Representation of Women in Classical, Medieval and Renaissance Texts
Author: Maria C. Pastore Passaro
Publisher:
Published: 2005
Total Pages: 215
ISBN-13: 9780889461437
DOWNLOAD EBOOK →Author: Maria C. Pastore Passaro
Publisher:
Published: 2005
Total Pages: 215
ISBN-13: 9780889461437
DOWNLOAD EBOOK →Author: Lesel Dawson
Publisher: Edinburgh University Press
Published: 2018-05-15
Total Pages: 339
ISBN-13: 1474414109
DOWNLOAD EBOOK →This collection explores a range of literary and historical texts from ancient Greece and Rome, medieval Iceland and medieval and early modern England to provide an understanding of wider historical continuities and discontinuities in representations of gender and revenge.
Author: Barbara H. Gold
Publisher: SUNY Press
Published: 1997-03-13
Total Pages: 348
ISBN-13: 9780791432464
DOWNLOAD EBOOK →Examines interrelated topics in Medieval and Renaissance Latin literature: the status of women as writers, the status of women as rhetorical figures, and the status of women in society from the fifth to the early seventeenth century.
Author: Maria C. Pastore Passaro
Publisher: Edwin Mellen Press
Published: 2005
Total Pages: 244
ISBN-13:
DOWNLOAD EBOOK →This work explores the discussion of the idealization of women in medieval and Renaissance texts.

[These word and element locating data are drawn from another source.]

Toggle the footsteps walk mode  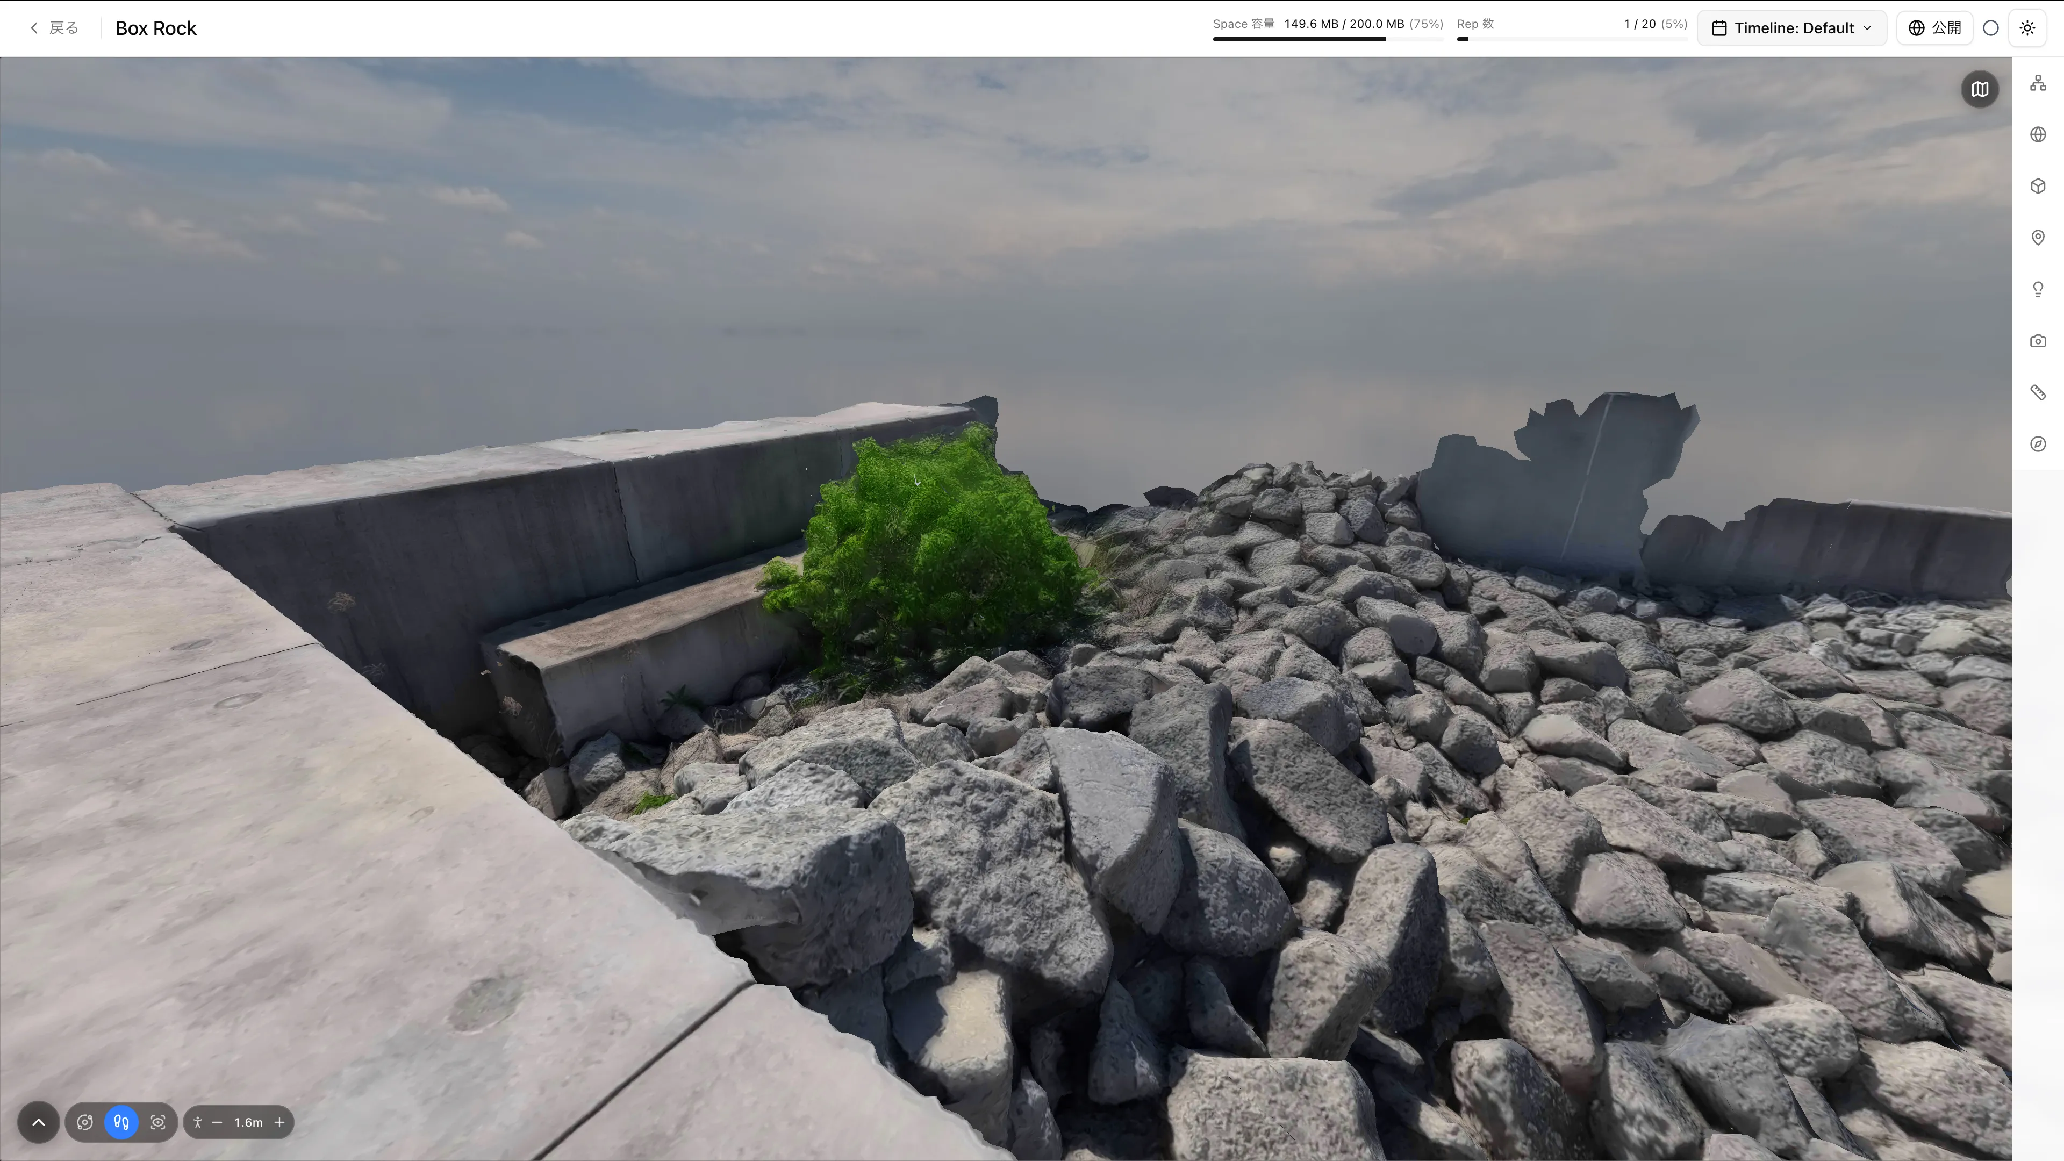pos(122,1123)
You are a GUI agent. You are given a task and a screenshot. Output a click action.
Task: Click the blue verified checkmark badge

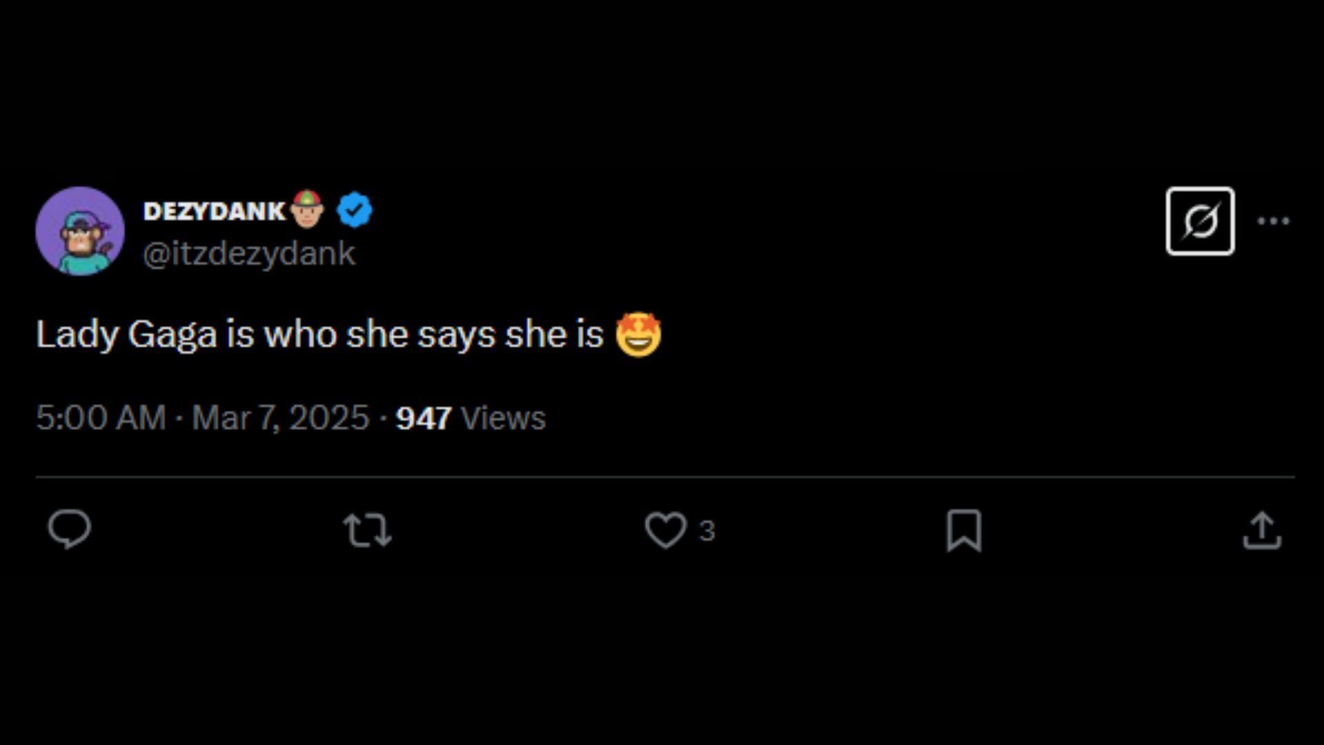click(354, 210)
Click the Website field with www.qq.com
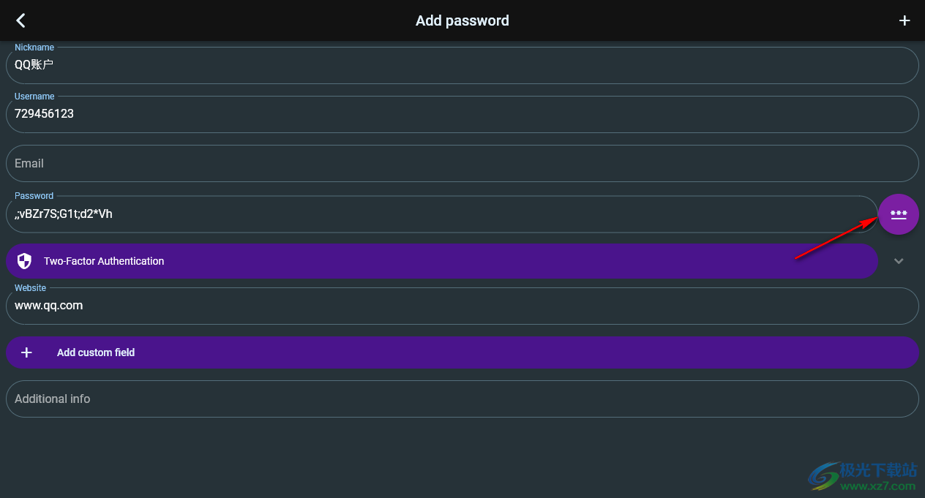The height and width of the screenshot is (498, 925). tap(463, 306)
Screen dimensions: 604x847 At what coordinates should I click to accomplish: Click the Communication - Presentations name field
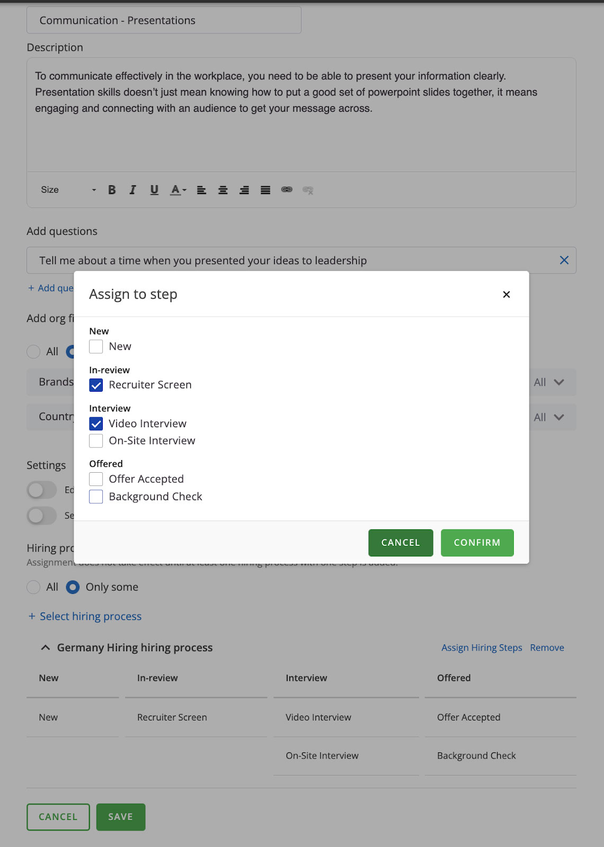164,21
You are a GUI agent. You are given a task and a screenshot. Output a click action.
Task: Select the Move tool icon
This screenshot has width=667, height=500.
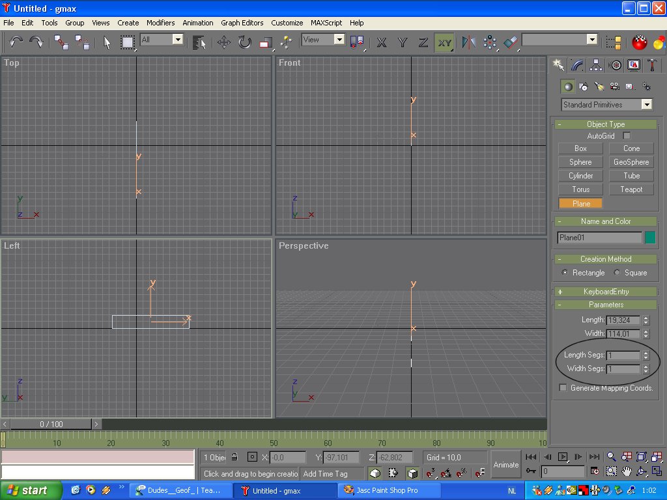224,42
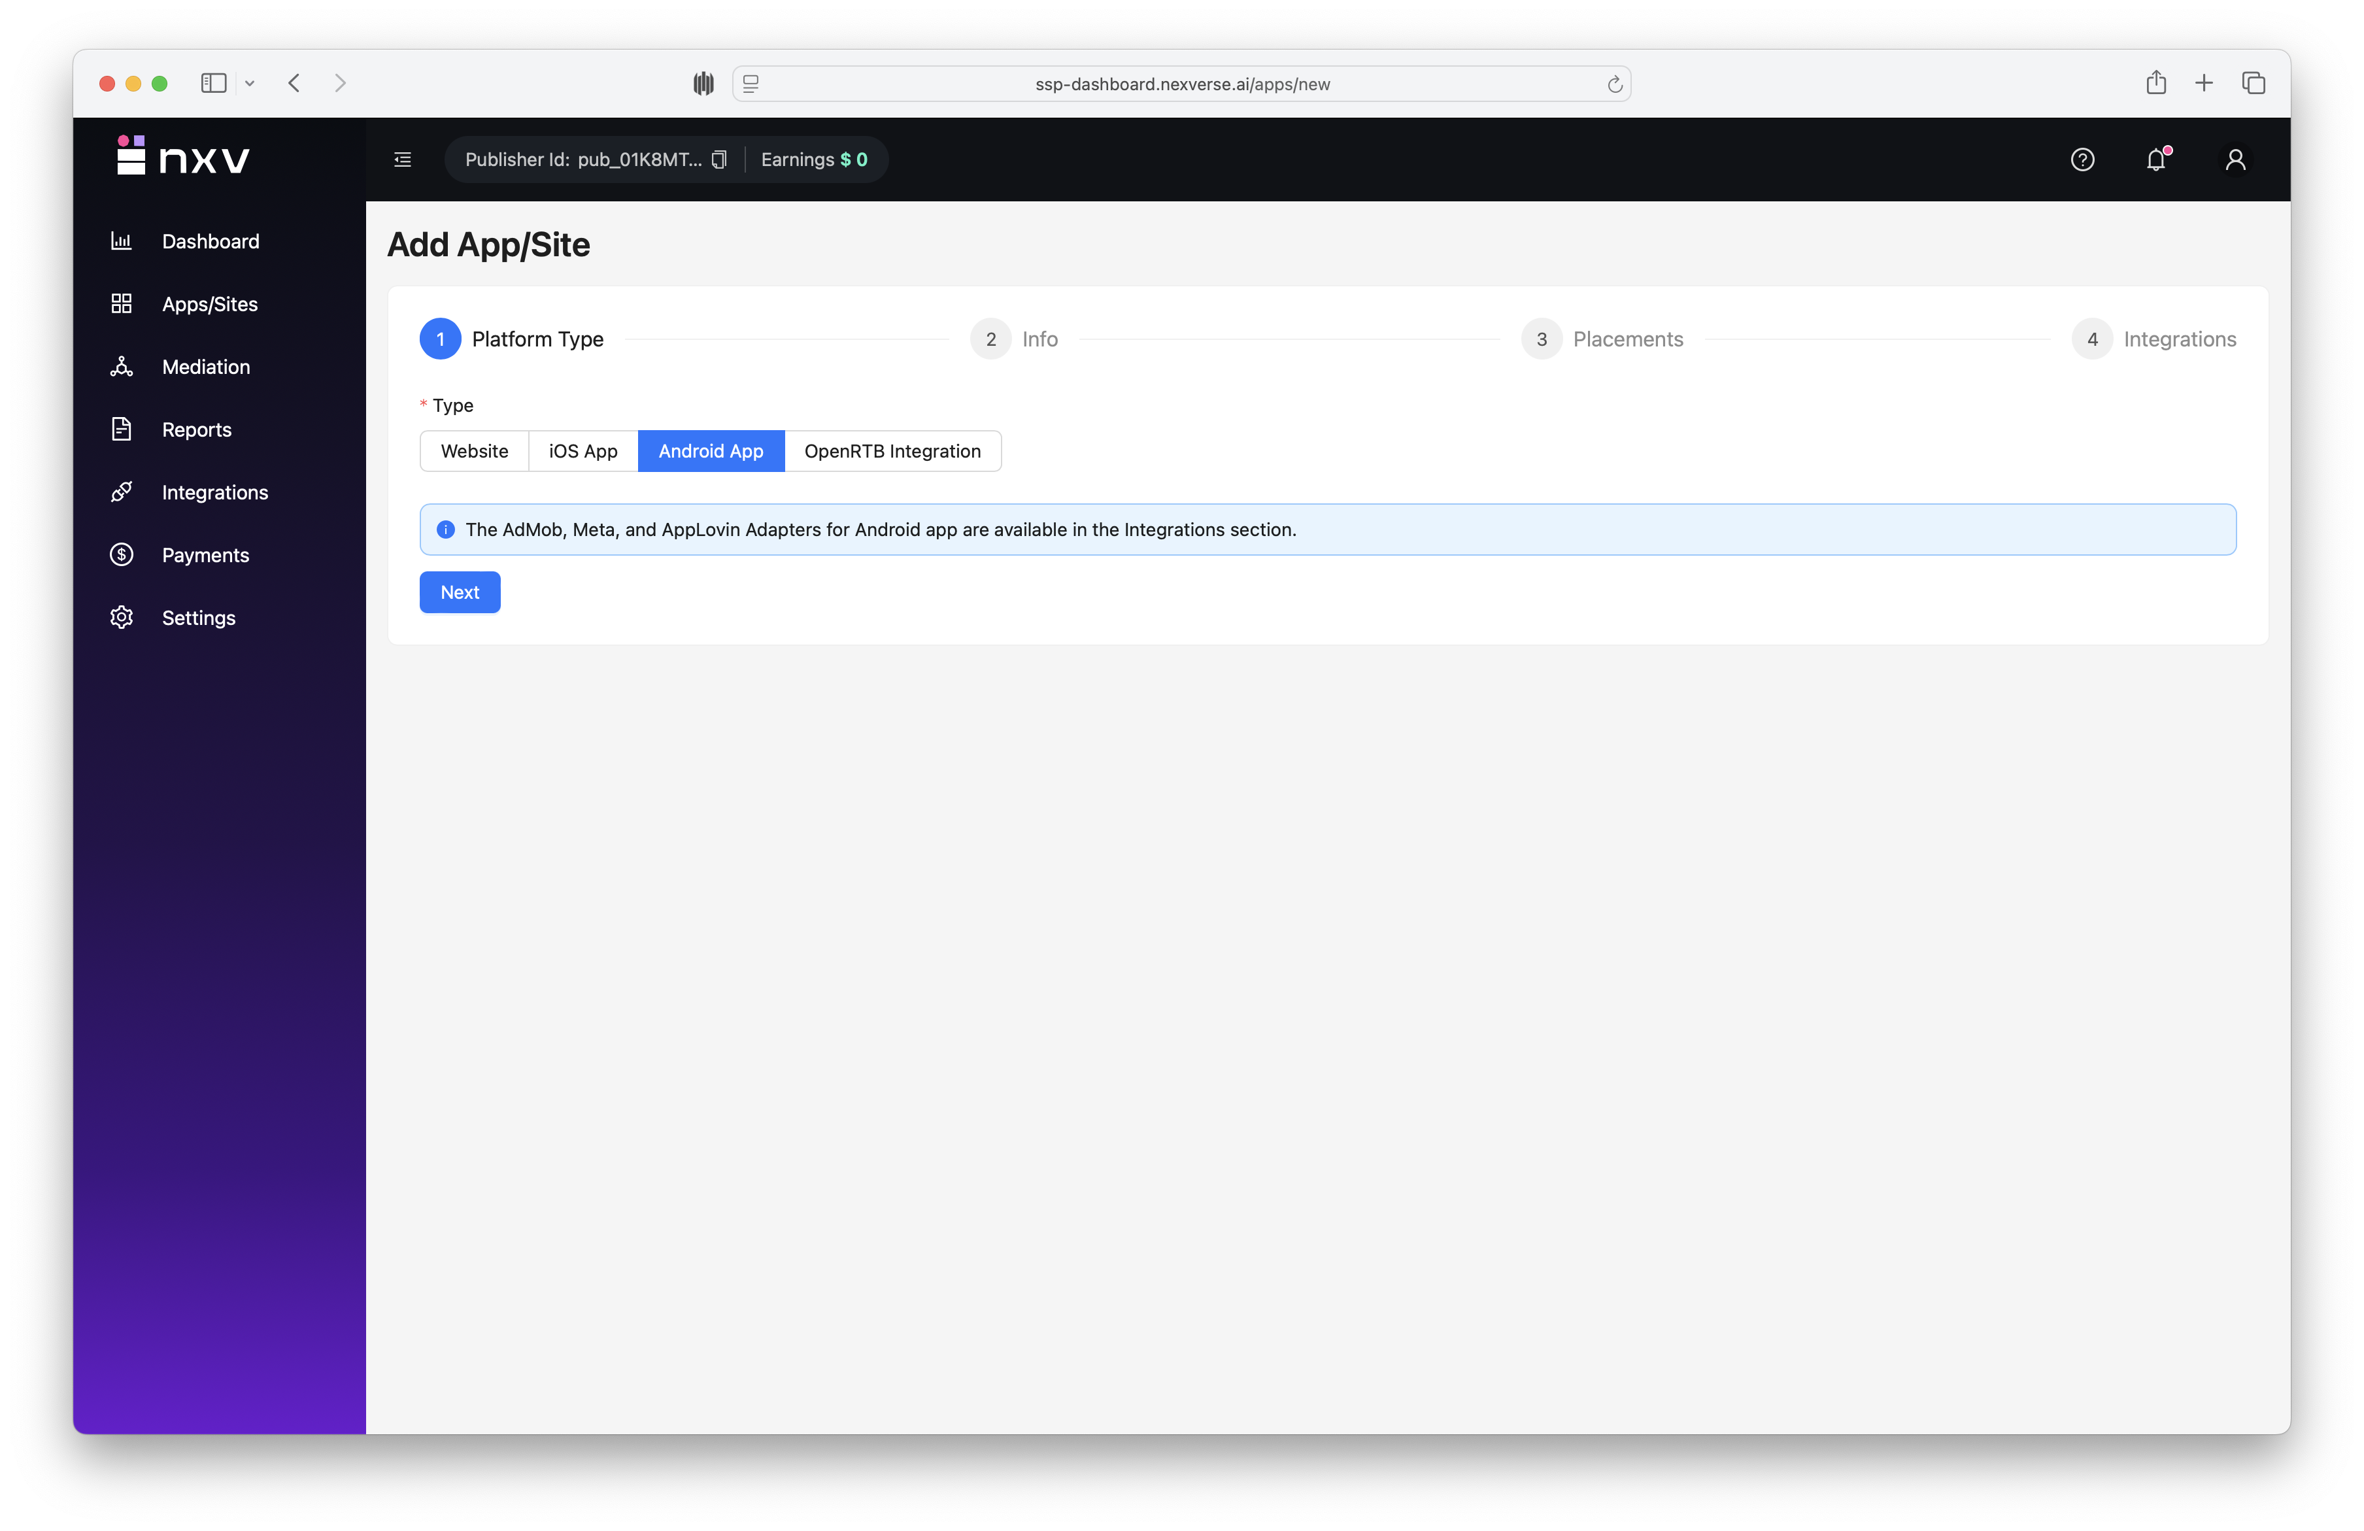Open the Integrations sidebar entry
Viewport: 2364px width, 1531px height.
tap(215, 491)
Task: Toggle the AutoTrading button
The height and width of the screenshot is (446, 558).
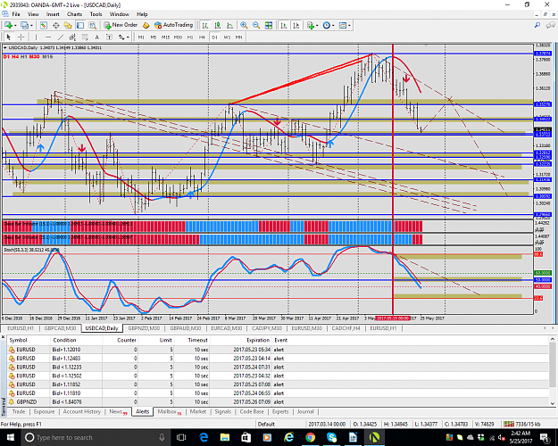Action: [x=174, y=25]
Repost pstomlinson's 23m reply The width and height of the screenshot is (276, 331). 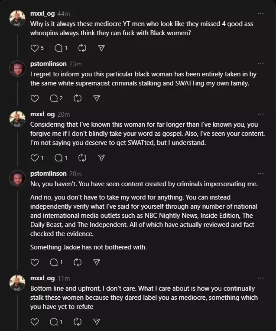click(78, 98)
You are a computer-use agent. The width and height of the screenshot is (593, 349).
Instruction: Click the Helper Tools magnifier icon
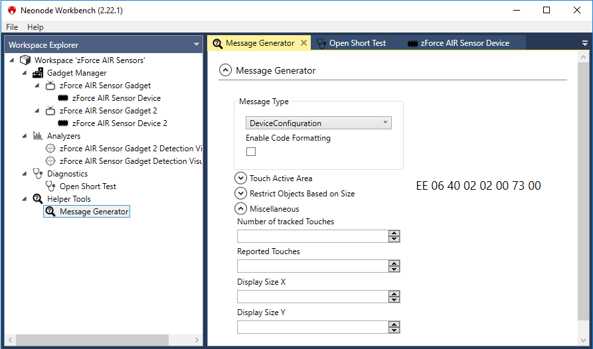point(38,199)
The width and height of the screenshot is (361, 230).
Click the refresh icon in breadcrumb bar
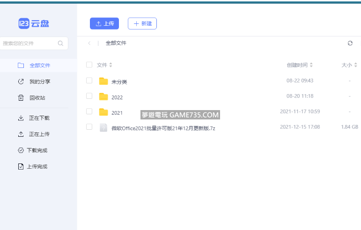[350, 43]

This book has three main goals: to show textual connections between literary masterpieces (and thus, delineate a literary history from within the texts) in order to show how authors consciously or unconsciously interact with one another regardless of time and boundaries; to present biographical and autobiographical heroines, their work and legacy; and finally to grasp man's imaginary world of women.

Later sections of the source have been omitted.